4/25/2012 11:52 AM
By Jon Ritchings, Jr.
I think of everything around us as a tool. As part of the CHD community, I know that technology is definitely a tool. Technology has allowed us access to new surgical techniques and devices that have allowed many of us to live longer, more productive lives.
Experience is also a tool. Simple trial and error has answered many questions for my generation and the ones that are coming up now.
But what about our own personal tools? The ones we can use to make our lives better on a daily basis? For me, these sort of fall into two categories: Things that help me physically and things that help me mentally. I think all the tools I am going to discuss actually fall into both categories, but I tend to compartmentalize and always have. We each have our own personal set of tools that help us cope with life.
The big tool that helps physically is of course to some an eight letter swear word—exercise. For me, it's a lot of walking and some yoga. I try to do one or both every day. I think that by tiring out the body I sleep much better at night as well as keep the heart muscle in shape—or make them even better. Exercise is an important tool we should all be using to help us fight our defects.
Another physical tool is massage or acupuncture (although I don't know too much about acupuncture, I have heard many good things about it). I do know a little about massage, though. My regular hospital offers it as a free service when you’re a patient. I always take advantage of this. It is super relaxing and afterwards you feel invigorated and ready to face things.
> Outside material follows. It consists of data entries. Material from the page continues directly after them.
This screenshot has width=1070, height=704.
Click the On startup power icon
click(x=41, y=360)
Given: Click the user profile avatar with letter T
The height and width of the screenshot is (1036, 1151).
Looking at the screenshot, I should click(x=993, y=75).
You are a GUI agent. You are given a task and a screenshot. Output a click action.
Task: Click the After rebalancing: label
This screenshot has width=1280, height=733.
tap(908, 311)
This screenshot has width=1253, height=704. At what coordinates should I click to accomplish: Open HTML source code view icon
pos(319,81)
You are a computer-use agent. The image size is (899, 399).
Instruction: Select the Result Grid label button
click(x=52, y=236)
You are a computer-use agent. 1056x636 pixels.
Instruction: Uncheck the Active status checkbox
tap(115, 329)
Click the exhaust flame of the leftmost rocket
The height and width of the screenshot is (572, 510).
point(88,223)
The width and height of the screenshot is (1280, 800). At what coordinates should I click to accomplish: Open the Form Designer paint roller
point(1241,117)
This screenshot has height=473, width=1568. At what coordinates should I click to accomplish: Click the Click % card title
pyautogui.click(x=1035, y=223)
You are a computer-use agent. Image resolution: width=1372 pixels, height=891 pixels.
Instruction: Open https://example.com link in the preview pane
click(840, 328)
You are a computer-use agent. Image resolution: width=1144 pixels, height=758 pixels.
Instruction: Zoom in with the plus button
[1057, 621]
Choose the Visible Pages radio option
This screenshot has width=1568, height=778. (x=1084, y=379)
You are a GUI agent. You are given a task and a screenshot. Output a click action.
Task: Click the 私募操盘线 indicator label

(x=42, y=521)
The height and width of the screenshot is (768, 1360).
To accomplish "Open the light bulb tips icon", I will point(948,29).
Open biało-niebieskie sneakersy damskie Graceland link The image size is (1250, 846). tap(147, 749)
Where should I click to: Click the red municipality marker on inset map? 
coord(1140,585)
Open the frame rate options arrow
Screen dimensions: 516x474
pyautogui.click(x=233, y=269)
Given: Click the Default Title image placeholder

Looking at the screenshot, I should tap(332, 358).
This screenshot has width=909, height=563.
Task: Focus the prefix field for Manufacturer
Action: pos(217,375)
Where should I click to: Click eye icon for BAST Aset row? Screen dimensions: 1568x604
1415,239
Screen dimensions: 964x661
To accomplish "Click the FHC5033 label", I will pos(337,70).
Often it is the only thing, not counting drugs, that helps me sleep.
The mental stuff is a little more ethereal. I think that the tools that work are different for each of us. Part of that is due to our personal lives and experiences. For some, prayer may help to center them and help to elevate their mood. For others, it might be meditation. I fall into the latter group.
I find that meditating really helps me sort of get my head on straight and to see the up side of a situation. Also, I find that keeping busy helps. I have a lot of hobbies, especially photography. It can take up a lot of time. Not only the actual taking of pictures, but the post-processing. Keeping your mind busy with things you enjoy is a great tool to help you climb out of a slump. What I'm saying is, find something that you enjoy doing and make it a point to do it as often as possible.
The last thing that really seems to help mentally is to talk about things that are bothering you. This can be with a professional or a friend—either one. I tend to talk to friends about things. It works well for me. I usually know what I'm going to do about a problem already, but getting things out and letting that anger, frustration and fear go is important. Holding it in just causes stress.
I hope that by seeing what tools I use to deal with my life it has helped you to figure out what will work for you in your life.
Jon Ritchings, Jr., is a 40-year-old father who was born with pulmonary atresia and hypoplastic right heart syndrome. Although he has made a career in retail, he prefers to be outdoors kayaking and taking photos. Jon likes to draw inspiration from quotes and one of his current favorites is from Lao Tzu: “I have just three things to teach: simplicity, patience, compassion. These three are your greatest treasures.”
1 comment(s) so far...
By Amy on
5/9/2012 2:26 PM
Re: My Personal Set of Tools
Thanks, Jon. I really appreciate this. I have found that yoga and walking are the two forms of exercise I can do consistently, and I have also found meditation to be an incredibly important tool. I receive regular acupuncture treatments to manage the crazy rhythms (especially tachycardia) that developed in association with my TGV surgeries. I use it in conjunction with my EP and cardiologist, never instead, but I have never had an ICD shock and I plan to use all of the tools you listed to prevent it from happening as best I can.